My friend Lucia, who’s 48 and went through early menopause, told me recently: “I tried every diet out there. Weight Watchers, paleo, intermittent fasting, standard keto. Everything worked for a few weeks, then I’d crash. This is the first approach that’s sustainable. I actually enjoy eating this way. My hot flashes are manageable. My weight is stable. I feel like myself again.”

That’s what I want for you. Not just weight loss, but feeling like yourself again.

Where to Start Today

If you’re reading this and feeling overwhelmed, take a breath. You don’t need to overhaul everything at once.

Start here: for your next meal, choose one fatty fish, cook it simply with olive oil and herbs, and serve it with a huge pile of vegetables sautéed in more olive oil. That’s it. That’s mediterranean keto basics in one meal.

Notice how you feel two hours later. Do you have energy? Are you satisfied? Does your body feel good?

Then do it again tomorrow. And the next day. Build from there.

You don’t need to be perfect. You don’t need expensive ingredients or complicated recipes. You just need real food, prepared simply, eaten consistently.

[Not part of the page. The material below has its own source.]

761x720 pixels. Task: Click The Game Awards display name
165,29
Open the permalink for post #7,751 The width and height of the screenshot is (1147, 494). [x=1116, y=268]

This is how I lost 40 kilos and kept them off. This is how I’m navigating perimenopause without losing my mind. This is how hundreds of women in my community are finally finding an approach that works for their real lives.

You’re not failing at keto. Standard keto might just be failing you. There’s a better way, rooted in thousands of years of wisdom about how to eat for health and longevity.

Welcome to Mediterranean keto. Welcome to eating like a human again. Welcome to finally feeling good in your changing body.